> _Directions_
If a line in the listing carries the word "Your", return a copy of that line.

*** Extracted information Section Begins ***

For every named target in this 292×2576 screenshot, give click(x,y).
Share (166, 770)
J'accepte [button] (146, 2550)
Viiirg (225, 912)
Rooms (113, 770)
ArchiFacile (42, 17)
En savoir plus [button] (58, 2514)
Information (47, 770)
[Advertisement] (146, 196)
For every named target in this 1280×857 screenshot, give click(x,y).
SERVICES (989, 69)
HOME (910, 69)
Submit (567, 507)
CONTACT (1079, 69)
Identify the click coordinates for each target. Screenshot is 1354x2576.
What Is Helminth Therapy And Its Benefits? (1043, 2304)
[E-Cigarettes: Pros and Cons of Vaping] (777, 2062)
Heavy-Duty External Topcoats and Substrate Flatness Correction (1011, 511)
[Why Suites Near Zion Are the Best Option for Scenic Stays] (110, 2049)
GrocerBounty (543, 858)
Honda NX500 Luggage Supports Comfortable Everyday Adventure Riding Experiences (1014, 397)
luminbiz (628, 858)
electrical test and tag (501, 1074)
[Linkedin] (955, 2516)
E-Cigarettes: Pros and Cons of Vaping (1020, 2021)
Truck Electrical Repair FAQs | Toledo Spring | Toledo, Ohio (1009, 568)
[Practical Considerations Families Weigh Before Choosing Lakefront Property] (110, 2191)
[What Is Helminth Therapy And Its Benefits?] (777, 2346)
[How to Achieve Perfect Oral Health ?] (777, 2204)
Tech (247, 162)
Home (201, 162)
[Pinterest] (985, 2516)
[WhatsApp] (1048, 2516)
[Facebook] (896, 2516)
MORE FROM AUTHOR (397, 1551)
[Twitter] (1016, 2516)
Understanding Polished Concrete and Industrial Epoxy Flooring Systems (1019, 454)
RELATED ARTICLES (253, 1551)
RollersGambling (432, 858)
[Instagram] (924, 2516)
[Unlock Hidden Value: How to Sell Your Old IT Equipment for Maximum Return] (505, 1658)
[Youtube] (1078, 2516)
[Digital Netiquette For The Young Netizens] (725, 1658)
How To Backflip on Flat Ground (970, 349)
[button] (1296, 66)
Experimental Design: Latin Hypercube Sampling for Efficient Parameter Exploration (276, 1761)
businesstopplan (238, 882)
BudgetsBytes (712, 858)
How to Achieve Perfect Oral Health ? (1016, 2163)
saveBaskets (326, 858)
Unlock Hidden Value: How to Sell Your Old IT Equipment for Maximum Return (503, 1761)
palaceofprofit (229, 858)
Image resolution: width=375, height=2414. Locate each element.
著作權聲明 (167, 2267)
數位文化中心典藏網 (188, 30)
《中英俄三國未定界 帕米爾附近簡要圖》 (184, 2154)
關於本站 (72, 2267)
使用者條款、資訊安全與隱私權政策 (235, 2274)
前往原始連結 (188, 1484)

*** Extracted information Section Ends ***

> _Task response_
[Unlock Hidden Value: How to Sell Your Old IT Equipment for Maximum Return] (505, 1658)
Unlock Hidden Value: How to Sell Your Old IT Equipment for Maximum Return (503, 1761)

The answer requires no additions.